Che grazie a un monitoraggio capillare, nome per nome, regione per regione, dimostra: «Solo il 37% degli studenti italiani risiede al Sud, Isole incluse (18 anni fa era il 47%); mentre ben il 78% dei docenti coinvolti in questa tornata di trasferimenti è nato nel Meridione».
Risultato: la scuola italiana è come una «grande nave con un carico molto più pesante a prua (il Nord del Paese), che fa scivolare gradualmente verso quella prua una quota crescente del personale, collocato in misura preponderante a poppa (al Sud)». E non c' è algoritmo che, quella nave, possa raddrizzarla. Almeno in tempi brevi.
Il guaio è che, prima ancora della frana 2013/2015, con più morti che nascite come non accadeva dalla influenza spagnola del 1918, il Sud subisce da tempo un' emorragia demografica. Conseguenza: «Meno studenti, meno classi attivate, meno personale docente. Confrontando i dati degli alunni iscritti nelle scuole del primo ciclo nel 1997-98 con quelli degli anni successivi, risulta una flessione costante». Nel '97-'98, ad esempio, gli iscritti meridionali alle materne, alle elementari e alle medie erano 2.032.338 cioè il 46,6% del totale nazionale.
Quest' anno 1.586.589, pari al 37,5%. Quasi mezzo milione, come dicevamo, in meno.
Contro un aumento parallelo di 320.809 alunni al Nord. Di qua +14%, di là -22%.
Va da sé che l' equilibrio domanda e offerta ne è uscito stravolto. E questo «squilibrio», prevede la rivista diretta da Giovanni Vinciguerra, sarà registrato «per altre migliaia di professori della secondaria di II grado».
È la conferma che «il Mezzogiorno, da decenni avaro di posti di lavoro, privilegia come valvola di sfogo occupazionale l' insegnamento, mentre i giovani delle altre aree territoriali sembrano non prioritariamente interessati a questa professione, grazie forse a più favorevoli offerte di lavoro locali».
Problema: non c' è bicchiere capace di contenere un litro d' acqua. I docenti meridionali sono 30.692 ma i posti a disposizione al Sud sono 14.192: «Come possono 14.192 sedi accogliere 30.692 insegnanti? Neanche Einstein avrebbe potuto inventare un algoritmo in grado di risolvere un' equazione simile».

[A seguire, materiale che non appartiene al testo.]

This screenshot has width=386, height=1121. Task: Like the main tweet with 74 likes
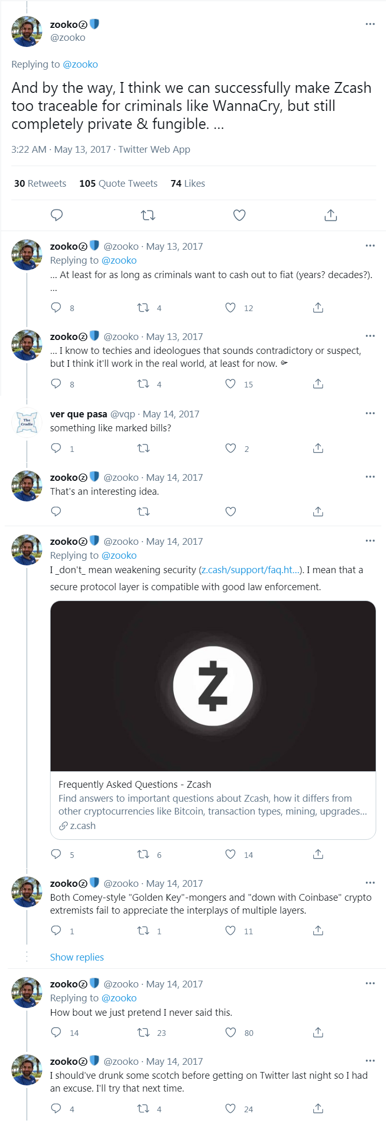[239, 215]
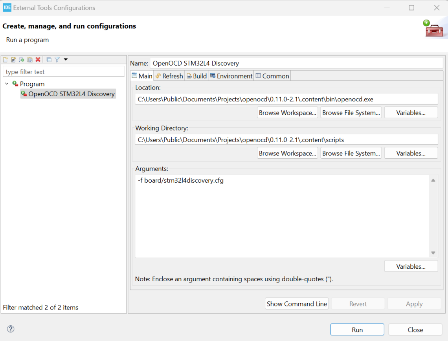The image size is (448, 341).
Task: Open the filter dropdown arrow menu
Action: tap(66, 60)
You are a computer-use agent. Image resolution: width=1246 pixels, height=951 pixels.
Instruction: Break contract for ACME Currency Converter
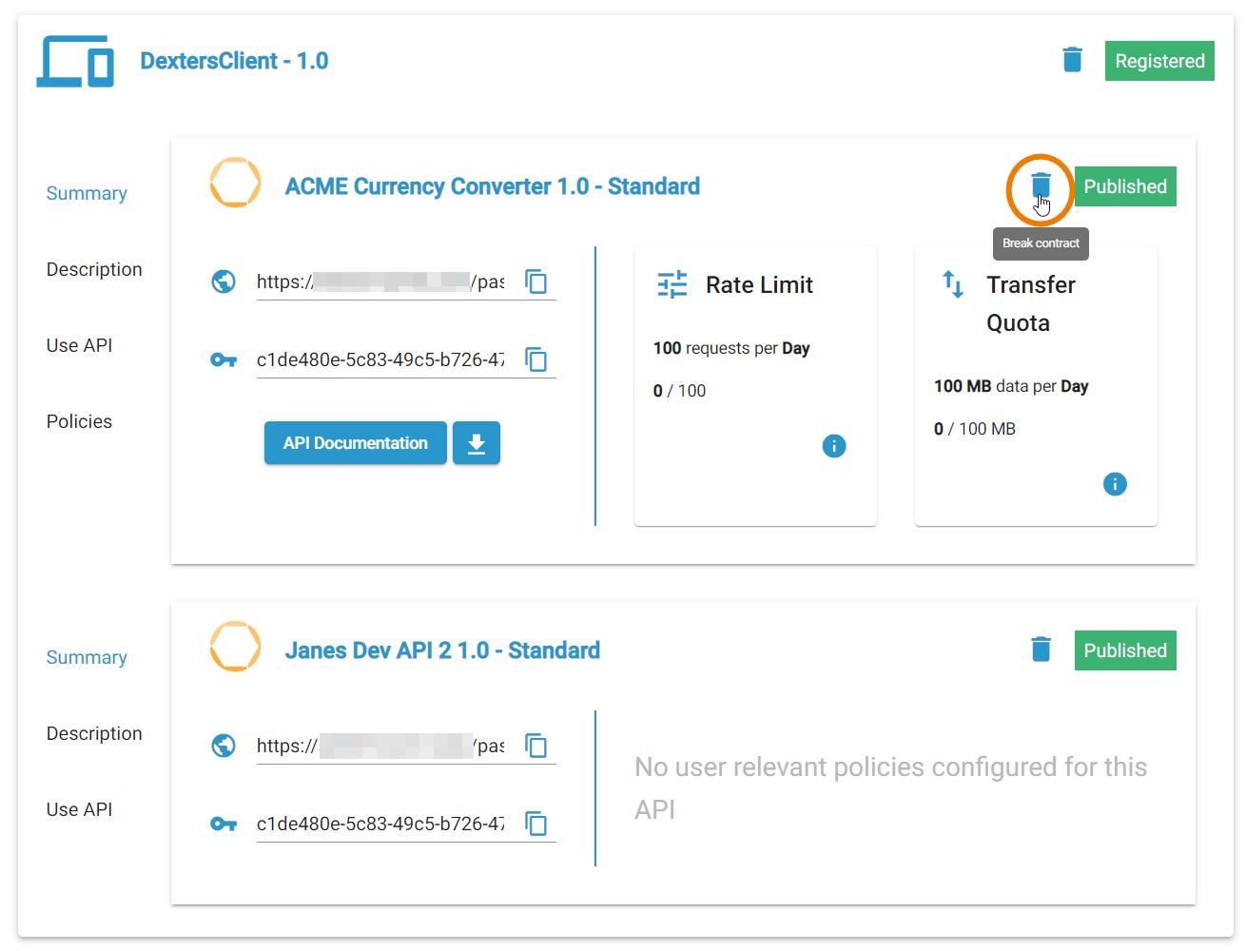coord(1041,185)
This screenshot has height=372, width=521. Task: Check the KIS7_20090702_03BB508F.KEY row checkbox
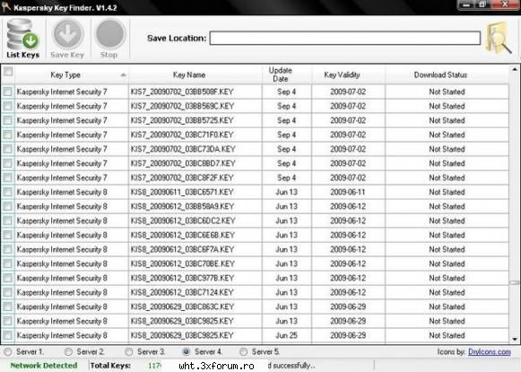pyautogui.click(x=8, y=91)
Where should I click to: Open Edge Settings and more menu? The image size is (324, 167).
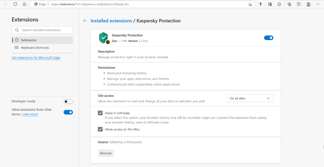click(318, 4)
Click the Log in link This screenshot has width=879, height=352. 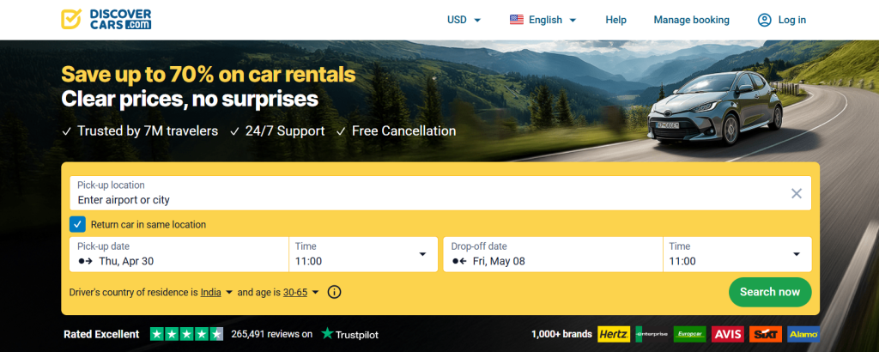(x=791, y=20)
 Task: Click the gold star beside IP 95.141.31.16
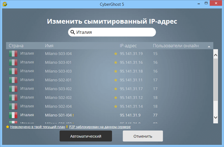[116, 62]
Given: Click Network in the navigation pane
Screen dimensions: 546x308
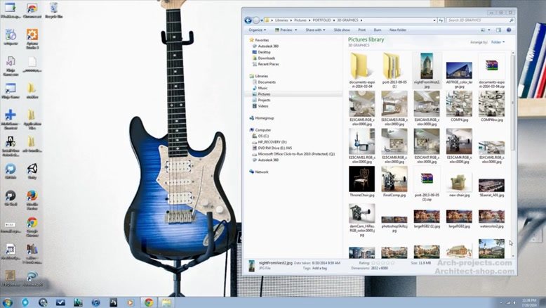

Maestri e professori «in eccedenza» nel Mezzogiorno sono complessivamente 16.500, quelli che mancano al Centro-Nord 17.628. Di qua quasi il 67% in meno, di là quasi il 54% di troppo. Con addirittura un picco del 64,3% di insegnanti in eccesso in Sicilia. La quale copre da sola oltre un terzo dei docenti costretti ad andarsene dalla propria regione.
Capiamoci: come dicevamo, e come sono stati costretti ad ammettere la stessa Stefania Giannini o Davide Faraone, l' algoritmo usato per distribuir le cattedre in base a vari parametri (anzianità di servizio, titoli, specifiche esigenze familiari...) «incrociati» con l' ordine delle province preferite (ogni docente poteva metterne in fila cento, dalla propria a quella più lontana o più scomoda da raggiungere) può aver commesso errori.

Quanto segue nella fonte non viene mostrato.